The other side of the ball looks slightly better, but the offense has tailed off in recent years. The Hoosiers finished eighth in the Big Ten this year with 332.8 yards per game. That was after finishing at or near the bottom of the league in 2021-22. Earlier in Allen’s tenure, when Mike DeBord was offensive coordinator, IU finished around the middle of the conference in both scoring and total offense. It was enough to keep IU on the brink of bowl eligibility most years, but not good enough to capture the breakthrough Allen craved for the program.
Nick Sheridan succeeded DeBoer in 2020, when the Hoosiers went 6-2. But that offense still finished 10th in the Big Ten in total offense, and it bottomed out in 2021. Walt Bell couldn’t get things on track. And while you can make observations about IU’s offense under Rod Carey — which could be positive, given the development Brendan Sorsby has shown — it’s hard to make any long-term judgements off half a season when he was running Bell’s system.

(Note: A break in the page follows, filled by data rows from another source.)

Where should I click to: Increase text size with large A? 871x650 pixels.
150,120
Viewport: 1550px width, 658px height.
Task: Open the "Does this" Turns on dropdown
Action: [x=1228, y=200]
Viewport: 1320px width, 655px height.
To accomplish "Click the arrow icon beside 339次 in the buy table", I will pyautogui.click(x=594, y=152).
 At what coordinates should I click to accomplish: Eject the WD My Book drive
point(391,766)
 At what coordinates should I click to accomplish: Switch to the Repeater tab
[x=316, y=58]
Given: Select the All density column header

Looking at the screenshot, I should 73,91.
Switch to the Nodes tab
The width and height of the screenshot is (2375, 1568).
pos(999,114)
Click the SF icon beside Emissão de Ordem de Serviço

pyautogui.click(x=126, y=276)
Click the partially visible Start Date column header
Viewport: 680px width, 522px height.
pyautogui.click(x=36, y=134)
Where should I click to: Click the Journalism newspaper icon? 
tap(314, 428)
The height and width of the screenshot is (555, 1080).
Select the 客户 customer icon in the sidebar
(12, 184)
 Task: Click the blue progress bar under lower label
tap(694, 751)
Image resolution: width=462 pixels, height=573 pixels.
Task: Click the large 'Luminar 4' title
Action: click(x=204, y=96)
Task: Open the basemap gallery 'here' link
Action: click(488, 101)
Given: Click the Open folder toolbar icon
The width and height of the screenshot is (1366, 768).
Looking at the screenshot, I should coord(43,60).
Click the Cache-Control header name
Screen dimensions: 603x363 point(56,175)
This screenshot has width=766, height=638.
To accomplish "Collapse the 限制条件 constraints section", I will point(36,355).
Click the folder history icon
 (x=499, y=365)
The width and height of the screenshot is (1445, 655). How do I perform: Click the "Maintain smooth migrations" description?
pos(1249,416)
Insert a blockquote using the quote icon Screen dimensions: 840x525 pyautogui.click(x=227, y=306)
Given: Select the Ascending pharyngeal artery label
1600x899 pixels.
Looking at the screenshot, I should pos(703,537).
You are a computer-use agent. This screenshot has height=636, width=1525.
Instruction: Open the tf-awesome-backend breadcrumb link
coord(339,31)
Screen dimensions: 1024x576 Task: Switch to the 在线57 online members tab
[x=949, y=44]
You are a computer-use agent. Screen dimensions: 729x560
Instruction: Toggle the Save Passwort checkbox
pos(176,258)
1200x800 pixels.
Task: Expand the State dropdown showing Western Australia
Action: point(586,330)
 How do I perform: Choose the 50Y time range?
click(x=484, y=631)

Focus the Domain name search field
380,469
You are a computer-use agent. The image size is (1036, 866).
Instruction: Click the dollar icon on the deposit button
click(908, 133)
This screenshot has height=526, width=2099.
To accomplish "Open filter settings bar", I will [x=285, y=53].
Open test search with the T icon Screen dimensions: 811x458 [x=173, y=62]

All that’s to say, when you miss on that many hires in a row at a program like Indiana, you end up in the doldrums the program currently sits in.
Choosing a path
The highs of 2019 and 2020 shouldn’t be ignored — those years brought some of the brightest memories IU football has created in generations. Allen gets to enjoy the credit for those seasons the same as he has to wear the collapse from that point. Many years ahead — when IU surely has a new coach, regardless of what happens this offseason — when people reflect on Allen’s tenure with the Hoosiers, the highs of those two years should carry significant weight in his legacy.
And, of course, Allen is a good man, who has represented IU well, even despite some of the struggles and difficult losses the team has taken in recent years.
But if this was solely a football decision, there wouldn’t be any questions. That’s been apparent for a while now.
Money talks, and the hefty buyout is the complicating factor. So it leaves Dolson with a big question as he ponders the future of IU football.
He has to determine which path brings a bigger loss to Indiana. There’s one side, with the financial loss from paying Allen $20.8 million to leave, along with conducting a search for his replacement and compensating that replacement competitively. Or the other side, where Allen stays for another year with the program going nowhere as the conference expands and more football powers enter IU’s schedule, which risks losing faith from fans in the program and creating further disinterest until these conversations restarted next fall.
The Hoosiers did show some more life in the last six games of this season, and perhaps that’s enough to convince Dolson to seek stability with Allen for one more year and let Carey implement his own offensive system. But the numbers are what they are, and Indiana is a program trending down.
There isn’t much time to make this decision, with the schedule that modern college football operates in. Allen said after the Purdue game that he and his staff will begin re-recruiting their own players Sunday to keep as much of the team together as possible, with the transfer portal likely looking enticing to some. The portal officially opens on Monday, December 4, and programs with lingering uncertainty on staffing decisions will be at a disadvantage.
So IU needs to make a decision, one way or another, quickly. The clock is ticking.